▶ _Written instruction 1_
Convert the records that come after the spelt baguette recipe into a two-column CSV with the headers instruction and coordinates. Make one row per record, put each field in double quotes, and replace line breaks with spaces. Leave out the pictures.

▶ _Selected text_
## Start

Spelt Baguette
Quantity:
4 Baguettes
Ingredients:
Poolish:
- 150g Bread Flour
- 125g Spelt Flour
- 275ml Water
- 2g Instant Yeast
Dough:
- 300g Bread Flour
- 100g Spelt Flour
- 100g Wholemeal Flour
- 345ml Water
- 15g Salt
Baking:
Method:
- Combine all poolish ingredients together in a jar large enough to for it to double in size. Let rest at room temperature for 12-18 hours.
- Mix all dough ingredients except for salt in a large mixing bowl. Let rest for 15 minutes.
- Add poolish to dough mixture, mix using the rubaud mixing method for 5 minutes. Add in salt and continue to mix using the rubaud method for another 5 minutes.
- Let the dough rest, covered with a damp towel for 30mintes. Perform 5 more minutes of rubaud mixing. Let dough rest for 15minutes.

## End

▶ _Materials provided_
## Start

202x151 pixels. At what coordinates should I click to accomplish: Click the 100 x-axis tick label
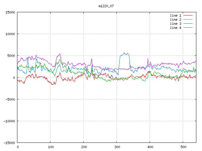(51, 147)
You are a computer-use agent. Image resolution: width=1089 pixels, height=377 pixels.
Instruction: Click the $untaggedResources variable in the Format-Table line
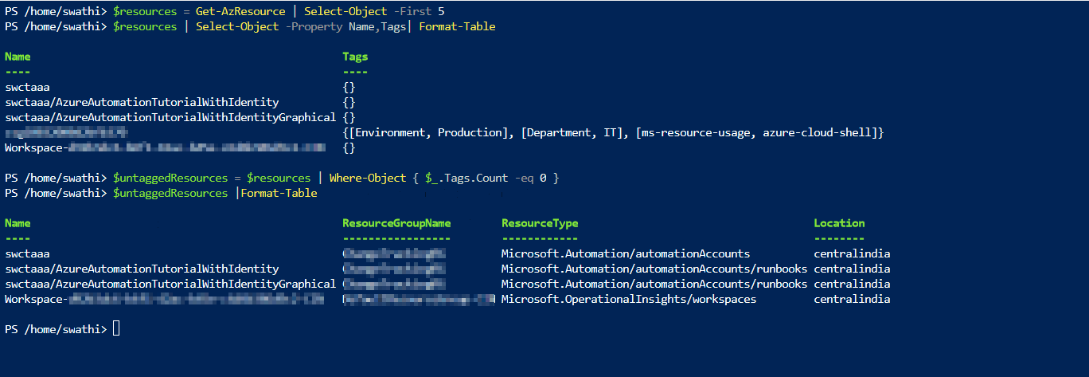[170, 193]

## End

▶ _Written instruction 2_
Output the part of the spelt baguette recipe from "- Add poolish" up to and including "another 5 minutes.", with no changes.

▶ _Worked solution 1_
instruction,coordinates
"202x151 pixels. At what coordinates should I click to accomplish: Click the 100 x-axis tick label","(51, 147)"
"You are a computer-use agent. Image resolution: width=1089 pixels, height=377 pixels. Instruction: Click the $untaggedResources variable in the Format-Table line","[170, 193]"

▶ _Worked solution 2_
- Add poolish to dough mixture, mix using the rubaud mixing method for 5 minutes. Add in salt and continue to mix using the rubaud method for another 5 minutes.